Restate word for word every line from the top of the data below down through the line that holds "Task: Open the Render menu".

Stored data entries:
========================================================================
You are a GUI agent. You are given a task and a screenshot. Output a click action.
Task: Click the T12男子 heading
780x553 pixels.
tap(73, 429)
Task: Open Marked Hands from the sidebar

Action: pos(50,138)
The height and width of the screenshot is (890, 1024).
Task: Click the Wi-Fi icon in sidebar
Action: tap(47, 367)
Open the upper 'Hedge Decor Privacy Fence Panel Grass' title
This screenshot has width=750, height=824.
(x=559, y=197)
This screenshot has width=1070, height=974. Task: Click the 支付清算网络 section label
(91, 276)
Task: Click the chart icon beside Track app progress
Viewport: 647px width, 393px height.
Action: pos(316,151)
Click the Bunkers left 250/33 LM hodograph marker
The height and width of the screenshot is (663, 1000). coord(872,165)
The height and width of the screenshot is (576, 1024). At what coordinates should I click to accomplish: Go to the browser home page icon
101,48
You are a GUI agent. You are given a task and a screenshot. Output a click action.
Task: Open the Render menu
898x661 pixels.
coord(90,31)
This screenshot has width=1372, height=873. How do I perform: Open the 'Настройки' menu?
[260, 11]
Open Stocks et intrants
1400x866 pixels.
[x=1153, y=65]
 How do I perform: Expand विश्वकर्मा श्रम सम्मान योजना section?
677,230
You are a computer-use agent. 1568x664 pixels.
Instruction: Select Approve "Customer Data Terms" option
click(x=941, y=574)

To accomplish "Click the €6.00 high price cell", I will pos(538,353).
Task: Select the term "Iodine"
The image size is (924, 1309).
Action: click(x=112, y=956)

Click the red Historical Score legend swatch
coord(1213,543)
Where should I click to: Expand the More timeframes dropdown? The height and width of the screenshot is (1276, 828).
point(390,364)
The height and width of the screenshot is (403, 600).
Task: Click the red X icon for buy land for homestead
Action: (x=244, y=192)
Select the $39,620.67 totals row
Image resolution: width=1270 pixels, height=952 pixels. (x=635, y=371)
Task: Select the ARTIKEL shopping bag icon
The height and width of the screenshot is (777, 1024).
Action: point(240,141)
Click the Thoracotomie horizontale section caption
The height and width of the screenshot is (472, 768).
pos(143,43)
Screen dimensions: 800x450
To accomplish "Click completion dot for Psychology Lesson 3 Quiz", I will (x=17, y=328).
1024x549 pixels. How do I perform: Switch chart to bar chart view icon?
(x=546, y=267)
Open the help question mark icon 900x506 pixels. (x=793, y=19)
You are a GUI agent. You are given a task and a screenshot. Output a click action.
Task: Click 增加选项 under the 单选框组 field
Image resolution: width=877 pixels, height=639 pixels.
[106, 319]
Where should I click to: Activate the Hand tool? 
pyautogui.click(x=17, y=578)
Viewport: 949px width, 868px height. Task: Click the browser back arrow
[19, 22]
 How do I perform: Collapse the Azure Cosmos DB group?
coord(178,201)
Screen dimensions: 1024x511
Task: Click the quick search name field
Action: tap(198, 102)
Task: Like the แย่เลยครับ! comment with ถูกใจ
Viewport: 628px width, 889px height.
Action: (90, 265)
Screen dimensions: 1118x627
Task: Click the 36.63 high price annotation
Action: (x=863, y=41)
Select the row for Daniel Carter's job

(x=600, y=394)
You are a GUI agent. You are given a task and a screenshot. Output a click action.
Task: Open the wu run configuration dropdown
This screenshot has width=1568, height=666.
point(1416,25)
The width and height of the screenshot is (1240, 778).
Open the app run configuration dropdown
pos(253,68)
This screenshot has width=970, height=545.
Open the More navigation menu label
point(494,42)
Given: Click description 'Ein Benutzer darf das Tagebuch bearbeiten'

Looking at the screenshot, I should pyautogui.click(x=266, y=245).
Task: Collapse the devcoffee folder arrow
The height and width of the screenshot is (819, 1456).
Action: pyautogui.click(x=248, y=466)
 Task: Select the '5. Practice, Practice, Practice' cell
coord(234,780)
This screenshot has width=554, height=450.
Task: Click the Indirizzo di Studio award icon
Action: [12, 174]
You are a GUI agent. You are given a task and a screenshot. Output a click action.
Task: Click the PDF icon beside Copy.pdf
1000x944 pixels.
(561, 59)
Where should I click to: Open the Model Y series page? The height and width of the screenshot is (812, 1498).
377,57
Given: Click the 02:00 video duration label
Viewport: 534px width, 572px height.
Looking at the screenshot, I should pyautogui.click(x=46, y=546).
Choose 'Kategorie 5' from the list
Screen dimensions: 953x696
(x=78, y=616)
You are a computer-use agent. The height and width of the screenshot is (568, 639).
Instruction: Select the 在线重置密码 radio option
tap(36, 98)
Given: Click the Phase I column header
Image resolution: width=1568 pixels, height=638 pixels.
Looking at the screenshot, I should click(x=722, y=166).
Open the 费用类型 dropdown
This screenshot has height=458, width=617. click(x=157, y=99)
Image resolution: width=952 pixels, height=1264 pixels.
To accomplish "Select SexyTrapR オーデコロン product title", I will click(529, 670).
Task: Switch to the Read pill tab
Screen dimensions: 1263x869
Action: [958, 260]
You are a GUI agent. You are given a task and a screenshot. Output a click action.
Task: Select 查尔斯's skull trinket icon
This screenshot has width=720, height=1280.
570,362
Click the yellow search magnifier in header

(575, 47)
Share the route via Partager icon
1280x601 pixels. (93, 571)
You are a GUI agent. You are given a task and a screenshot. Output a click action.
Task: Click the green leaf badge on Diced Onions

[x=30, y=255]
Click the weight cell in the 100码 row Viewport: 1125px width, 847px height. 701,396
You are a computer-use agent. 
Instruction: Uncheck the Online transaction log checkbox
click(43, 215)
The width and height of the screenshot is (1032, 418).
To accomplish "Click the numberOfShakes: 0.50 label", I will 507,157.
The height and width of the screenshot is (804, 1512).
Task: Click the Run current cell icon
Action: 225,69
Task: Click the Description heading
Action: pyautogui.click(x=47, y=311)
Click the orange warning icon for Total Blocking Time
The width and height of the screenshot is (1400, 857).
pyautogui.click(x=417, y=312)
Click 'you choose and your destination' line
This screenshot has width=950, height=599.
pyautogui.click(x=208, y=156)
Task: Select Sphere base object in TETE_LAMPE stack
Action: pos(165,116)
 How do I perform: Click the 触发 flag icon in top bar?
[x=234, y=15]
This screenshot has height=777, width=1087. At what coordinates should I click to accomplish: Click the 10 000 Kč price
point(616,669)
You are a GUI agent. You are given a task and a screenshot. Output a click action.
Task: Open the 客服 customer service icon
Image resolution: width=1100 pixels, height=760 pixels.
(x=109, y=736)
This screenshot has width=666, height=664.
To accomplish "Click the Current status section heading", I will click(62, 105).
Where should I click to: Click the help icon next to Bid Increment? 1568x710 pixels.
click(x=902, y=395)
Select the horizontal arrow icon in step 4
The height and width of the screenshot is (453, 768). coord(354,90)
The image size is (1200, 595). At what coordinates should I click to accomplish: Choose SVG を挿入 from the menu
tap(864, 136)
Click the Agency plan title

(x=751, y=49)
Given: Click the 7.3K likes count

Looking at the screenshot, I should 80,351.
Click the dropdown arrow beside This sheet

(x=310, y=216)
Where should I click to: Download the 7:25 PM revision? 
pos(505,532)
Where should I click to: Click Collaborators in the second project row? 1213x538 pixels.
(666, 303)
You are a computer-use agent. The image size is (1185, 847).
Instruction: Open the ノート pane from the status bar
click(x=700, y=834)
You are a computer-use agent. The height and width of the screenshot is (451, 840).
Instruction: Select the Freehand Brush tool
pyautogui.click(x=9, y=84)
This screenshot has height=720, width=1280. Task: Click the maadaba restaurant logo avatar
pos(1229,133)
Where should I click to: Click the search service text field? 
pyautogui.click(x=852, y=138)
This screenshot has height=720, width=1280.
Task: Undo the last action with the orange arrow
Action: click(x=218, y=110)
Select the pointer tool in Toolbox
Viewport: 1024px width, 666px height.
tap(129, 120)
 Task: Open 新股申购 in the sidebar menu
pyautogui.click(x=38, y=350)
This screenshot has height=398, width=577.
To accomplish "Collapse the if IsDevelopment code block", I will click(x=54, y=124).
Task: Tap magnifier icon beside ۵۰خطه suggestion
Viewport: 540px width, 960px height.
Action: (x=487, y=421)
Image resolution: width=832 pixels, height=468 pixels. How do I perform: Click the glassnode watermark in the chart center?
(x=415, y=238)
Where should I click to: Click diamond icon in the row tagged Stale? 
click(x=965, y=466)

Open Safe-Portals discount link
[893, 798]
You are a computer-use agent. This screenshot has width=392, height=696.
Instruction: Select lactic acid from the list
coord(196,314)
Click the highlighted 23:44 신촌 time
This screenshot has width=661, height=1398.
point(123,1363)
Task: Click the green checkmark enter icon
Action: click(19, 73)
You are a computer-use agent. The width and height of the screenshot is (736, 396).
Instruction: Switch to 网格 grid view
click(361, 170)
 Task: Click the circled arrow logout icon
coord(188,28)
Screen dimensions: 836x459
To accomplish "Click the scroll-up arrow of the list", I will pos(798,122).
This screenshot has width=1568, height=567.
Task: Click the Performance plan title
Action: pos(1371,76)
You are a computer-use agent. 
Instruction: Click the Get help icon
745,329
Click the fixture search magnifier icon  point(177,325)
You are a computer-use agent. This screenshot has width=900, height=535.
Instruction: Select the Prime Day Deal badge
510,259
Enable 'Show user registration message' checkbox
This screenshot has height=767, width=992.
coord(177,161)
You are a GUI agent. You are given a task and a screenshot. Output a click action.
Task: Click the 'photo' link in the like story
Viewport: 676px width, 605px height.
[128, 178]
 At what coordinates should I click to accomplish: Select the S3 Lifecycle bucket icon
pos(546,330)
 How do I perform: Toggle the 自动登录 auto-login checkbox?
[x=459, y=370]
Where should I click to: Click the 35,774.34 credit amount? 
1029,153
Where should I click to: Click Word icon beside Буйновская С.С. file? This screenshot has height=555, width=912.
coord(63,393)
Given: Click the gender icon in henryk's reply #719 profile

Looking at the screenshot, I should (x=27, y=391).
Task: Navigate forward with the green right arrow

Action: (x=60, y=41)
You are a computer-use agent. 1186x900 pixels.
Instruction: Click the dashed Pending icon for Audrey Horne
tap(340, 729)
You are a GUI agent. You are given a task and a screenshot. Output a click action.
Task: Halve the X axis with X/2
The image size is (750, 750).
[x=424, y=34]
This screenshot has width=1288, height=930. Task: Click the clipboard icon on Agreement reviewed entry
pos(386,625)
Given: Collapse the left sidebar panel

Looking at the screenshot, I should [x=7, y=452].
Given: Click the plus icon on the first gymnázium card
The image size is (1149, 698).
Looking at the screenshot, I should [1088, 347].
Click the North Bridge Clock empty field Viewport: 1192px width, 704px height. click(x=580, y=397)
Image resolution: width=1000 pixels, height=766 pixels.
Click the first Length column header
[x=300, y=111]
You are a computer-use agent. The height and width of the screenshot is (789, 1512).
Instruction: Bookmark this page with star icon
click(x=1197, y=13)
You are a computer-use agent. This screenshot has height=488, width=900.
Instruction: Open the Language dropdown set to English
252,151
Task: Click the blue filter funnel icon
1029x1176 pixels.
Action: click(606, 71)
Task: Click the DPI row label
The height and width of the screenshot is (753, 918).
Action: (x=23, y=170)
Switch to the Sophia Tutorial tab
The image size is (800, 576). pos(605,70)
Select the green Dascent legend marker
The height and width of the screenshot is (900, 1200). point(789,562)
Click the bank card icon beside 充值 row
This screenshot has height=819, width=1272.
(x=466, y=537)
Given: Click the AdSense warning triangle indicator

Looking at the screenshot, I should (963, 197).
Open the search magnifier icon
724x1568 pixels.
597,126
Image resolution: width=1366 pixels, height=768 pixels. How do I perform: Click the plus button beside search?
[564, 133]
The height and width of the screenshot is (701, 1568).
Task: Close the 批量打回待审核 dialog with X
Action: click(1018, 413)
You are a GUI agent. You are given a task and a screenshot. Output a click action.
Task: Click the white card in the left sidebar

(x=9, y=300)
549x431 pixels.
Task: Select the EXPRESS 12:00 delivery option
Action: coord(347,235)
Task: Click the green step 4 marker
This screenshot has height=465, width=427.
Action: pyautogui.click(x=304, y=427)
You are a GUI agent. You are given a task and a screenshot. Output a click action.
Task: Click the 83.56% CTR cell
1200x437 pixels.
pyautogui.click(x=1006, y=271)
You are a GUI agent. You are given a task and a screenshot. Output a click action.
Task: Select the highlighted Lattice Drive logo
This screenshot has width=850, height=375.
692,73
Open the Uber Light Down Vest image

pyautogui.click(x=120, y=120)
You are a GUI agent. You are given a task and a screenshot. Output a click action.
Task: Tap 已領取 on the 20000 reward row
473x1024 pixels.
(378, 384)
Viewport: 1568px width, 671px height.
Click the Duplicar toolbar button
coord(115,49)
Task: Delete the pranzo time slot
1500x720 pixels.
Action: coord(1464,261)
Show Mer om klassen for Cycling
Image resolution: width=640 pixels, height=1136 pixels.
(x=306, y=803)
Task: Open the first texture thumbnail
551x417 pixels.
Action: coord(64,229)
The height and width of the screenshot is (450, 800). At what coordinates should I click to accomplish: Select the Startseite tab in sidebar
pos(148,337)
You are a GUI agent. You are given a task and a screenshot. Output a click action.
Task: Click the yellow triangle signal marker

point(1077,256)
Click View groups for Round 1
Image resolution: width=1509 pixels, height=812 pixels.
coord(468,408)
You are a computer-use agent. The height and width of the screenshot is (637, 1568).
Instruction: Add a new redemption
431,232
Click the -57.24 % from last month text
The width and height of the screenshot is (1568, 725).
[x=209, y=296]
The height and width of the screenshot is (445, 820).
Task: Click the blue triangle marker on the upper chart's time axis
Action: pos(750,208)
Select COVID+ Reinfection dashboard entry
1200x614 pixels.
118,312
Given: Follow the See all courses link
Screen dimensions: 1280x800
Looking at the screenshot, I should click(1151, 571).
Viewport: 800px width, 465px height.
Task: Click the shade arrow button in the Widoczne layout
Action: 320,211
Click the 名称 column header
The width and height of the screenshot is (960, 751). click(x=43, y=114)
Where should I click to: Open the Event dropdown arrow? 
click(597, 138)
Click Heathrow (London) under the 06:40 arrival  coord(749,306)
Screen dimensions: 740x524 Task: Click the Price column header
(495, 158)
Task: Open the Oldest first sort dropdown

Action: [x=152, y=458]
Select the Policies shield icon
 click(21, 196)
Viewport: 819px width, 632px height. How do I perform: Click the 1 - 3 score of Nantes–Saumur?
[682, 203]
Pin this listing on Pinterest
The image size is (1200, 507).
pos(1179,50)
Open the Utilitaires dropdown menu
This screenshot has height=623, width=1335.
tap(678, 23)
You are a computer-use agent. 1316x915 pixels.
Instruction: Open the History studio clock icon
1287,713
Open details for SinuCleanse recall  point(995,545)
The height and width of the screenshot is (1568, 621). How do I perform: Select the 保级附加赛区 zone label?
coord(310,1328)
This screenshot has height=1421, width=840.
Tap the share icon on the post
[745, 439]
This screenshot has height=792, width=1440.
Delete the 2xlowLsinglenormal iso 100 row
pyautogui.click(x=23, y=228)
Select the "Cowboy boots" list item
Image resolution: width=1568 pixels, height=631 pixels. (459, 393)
========================================================================
TASK RESPONSE:
You are a GUI agent. You are given a task and a screenshot. Output a click action.
Task: Click the T12男子 heading
780x553 pixels.
tap(73, 429)
Task: Open Marked Hands from the sidebar

Action: pos(50,138)
The height and width of the screenshot is (890, 1024).
Task: Click the Wi-Fi icon in sidebar
Action: tap(47, 367)
Open the upper 'Hedge Decor Privacy Fence Panel Grass' title
This screenshot has width=750, height=824.
(x=559, y=197)
This screenshot has width=1070, height=974. Task: Click the 支付清算网络 section label
(91, 276)
Task: Click the chart icon beside Track app progress
Viewport: 647px width, 393px height.
Action: pos(316,151)
Click the Bunkers left 250/33 LM hodograph marker
The height and width of the screenshot is (663, 1000). coord(872,165)
The height and width of the screenshot is (576, 1024). At what coordinates should I click to accomplish: Go to the browser home page icon
101,48
You are a GUI agent. You are given a task and a screenshot. Output a click action.
Task: Open the Render menu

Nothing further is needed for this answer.